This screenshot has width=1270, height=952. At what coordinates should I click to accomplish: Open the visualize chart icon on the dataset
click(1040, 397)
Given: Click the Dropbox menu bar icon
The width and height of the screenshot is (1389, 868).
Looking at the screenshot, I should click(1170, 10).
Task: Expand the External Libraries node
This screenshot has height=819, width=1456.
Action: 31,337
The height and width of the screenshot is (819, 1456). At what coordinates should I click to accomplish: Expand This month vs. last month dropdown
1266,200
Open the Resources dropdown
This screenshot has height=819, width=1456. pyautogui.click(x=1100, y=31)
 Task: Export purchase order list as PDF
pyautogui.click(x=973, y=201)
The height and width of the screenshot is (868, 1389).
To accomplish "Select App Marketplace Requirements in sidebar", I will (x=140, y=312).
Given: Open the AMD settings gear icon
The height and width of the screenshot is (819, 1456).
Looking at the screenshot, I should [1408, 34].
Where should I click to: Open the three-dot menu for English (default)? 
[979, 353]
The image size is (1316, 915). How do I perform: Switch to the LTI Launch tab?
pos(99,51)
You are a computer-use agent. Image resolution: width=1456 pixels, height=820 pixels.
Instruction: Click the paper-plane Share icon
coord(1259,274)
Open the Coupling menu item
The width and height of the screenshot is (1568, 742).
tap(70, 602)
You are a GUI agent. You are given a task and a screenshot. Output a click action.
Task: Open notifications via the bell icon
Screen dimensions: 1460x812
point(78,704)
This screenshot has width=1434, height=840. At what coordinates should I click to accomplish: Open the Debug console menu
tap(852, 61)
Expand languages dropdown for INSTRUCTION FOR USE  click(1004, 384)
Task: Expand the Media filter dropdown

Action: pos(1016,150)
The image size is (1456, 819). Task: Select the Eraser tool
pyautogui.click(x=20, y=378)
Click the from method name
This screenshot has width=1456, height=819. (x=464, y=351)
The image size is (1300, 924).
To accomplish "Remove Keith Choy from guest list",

******************************

YOUR ASSIGNMENT ->
Everything from the line with "Expand languages dropdown" to the last line of the data is what to return, word for word; leave out the rest.

TASK ANSWER ->
Expand languages dropdown for INSTRUCTION FOR USE  click(1004, 384)
Task: Expand the Media filter dropdown

Action: pos(1016,150)
The image size is (1456, 819). Task: Select the Eraser tool
pyautogui.click(x=20, y=378)
Click the from method name
This screenshot has width=1456, height=819. (x=464, y=351)
The image size is (1300, 924).
To accomplish "Remove Keith Choy from guest list",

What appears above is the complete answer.